Problem description — After finding the line with "You are a GUI" in the entries below, retype exactly each line from there through the line with "Task: Click the Filter text input field", including that final line.

Source information —
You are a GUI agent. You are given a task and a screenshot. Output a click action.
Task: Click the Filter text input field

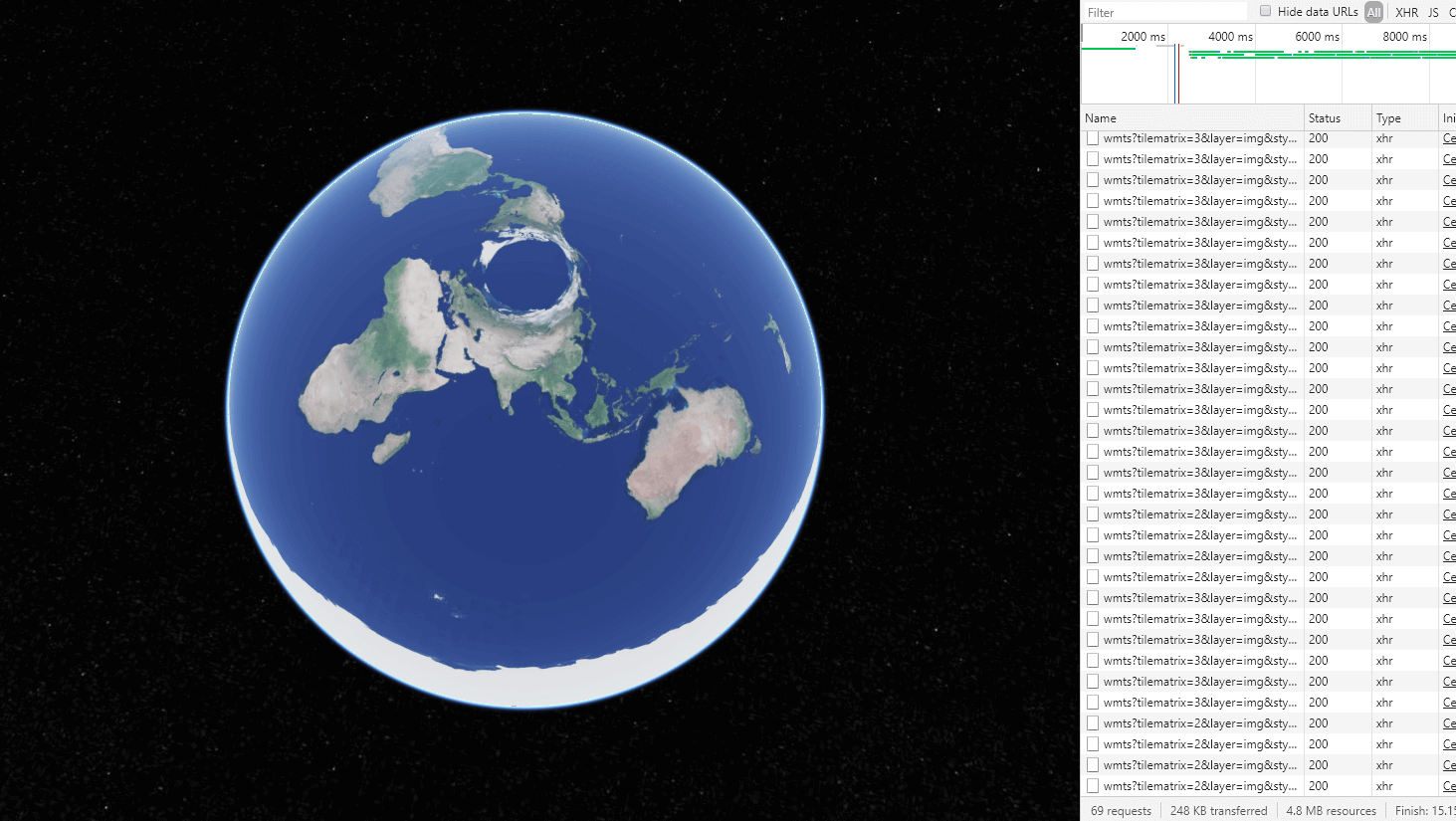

==

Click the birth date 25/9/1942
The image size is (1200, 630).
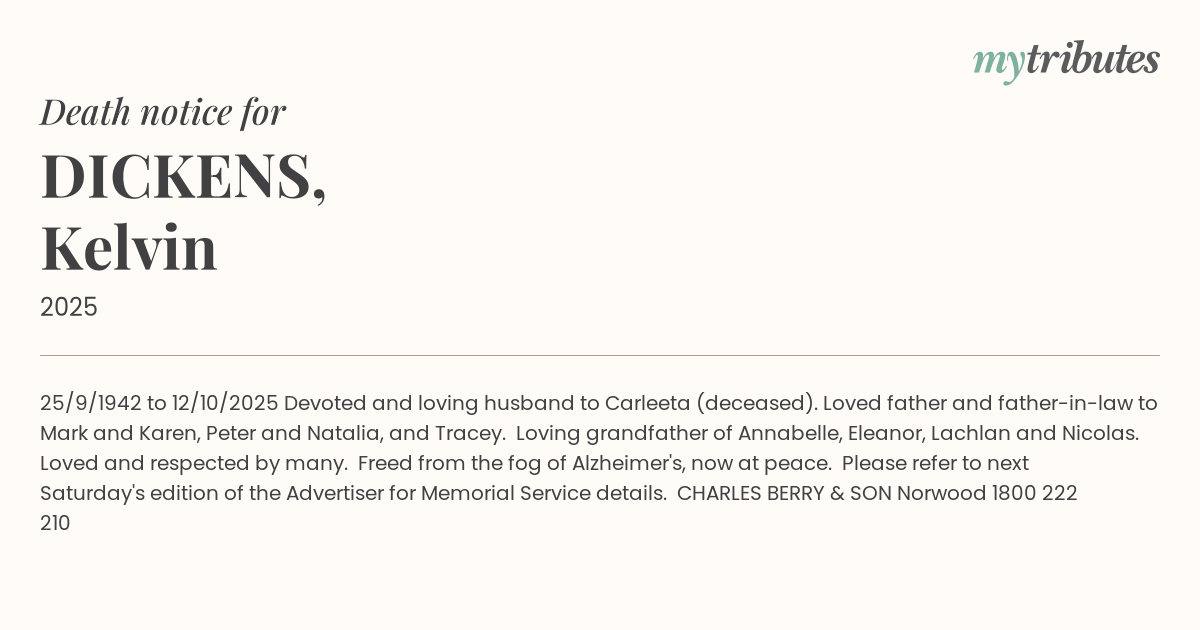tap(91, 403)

Exercise result —
You are a GUI agent. You are given a task and a screenshot. Output a click action.
Task: Click the Filter text input field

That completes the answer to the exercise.